▶ **Short exercise**:
Rewrite the rows starting at "Click the circled X exit icon" and ending at "Where should I", putting "image" in place of "screenshot" and leaving everything else unchanged. Omit the pictures from your answer.

▶ **Excerpted records**:
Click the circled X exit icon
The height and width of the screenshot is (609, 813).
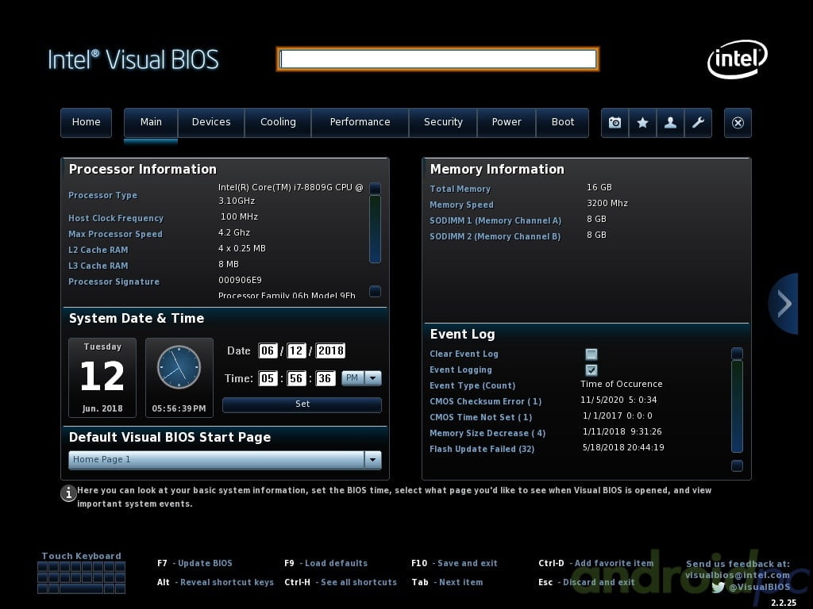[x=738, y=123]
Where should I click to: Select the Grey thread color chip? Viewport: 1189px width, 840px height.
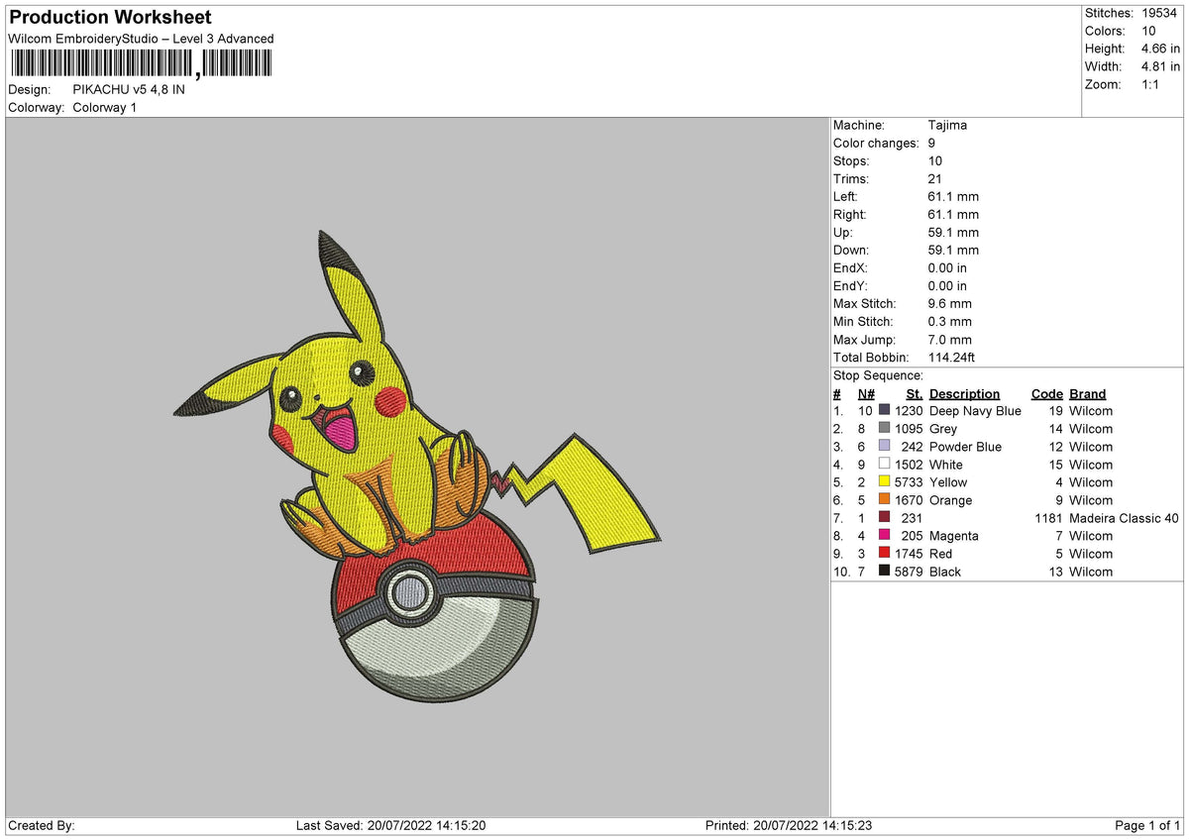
...
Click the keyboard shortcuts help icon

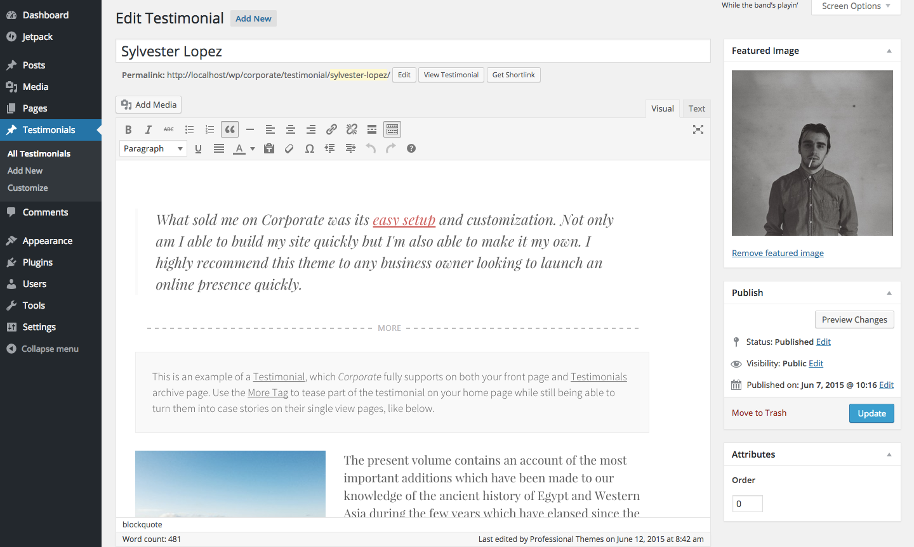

▶ **Reply to the task**:
Click the circled X exit icon
The height and width of the image is (609, 813).
[x=738, y=123]
Where should I click to: Select the Grey thread color chip? Viewport: 1189px width, 840px height.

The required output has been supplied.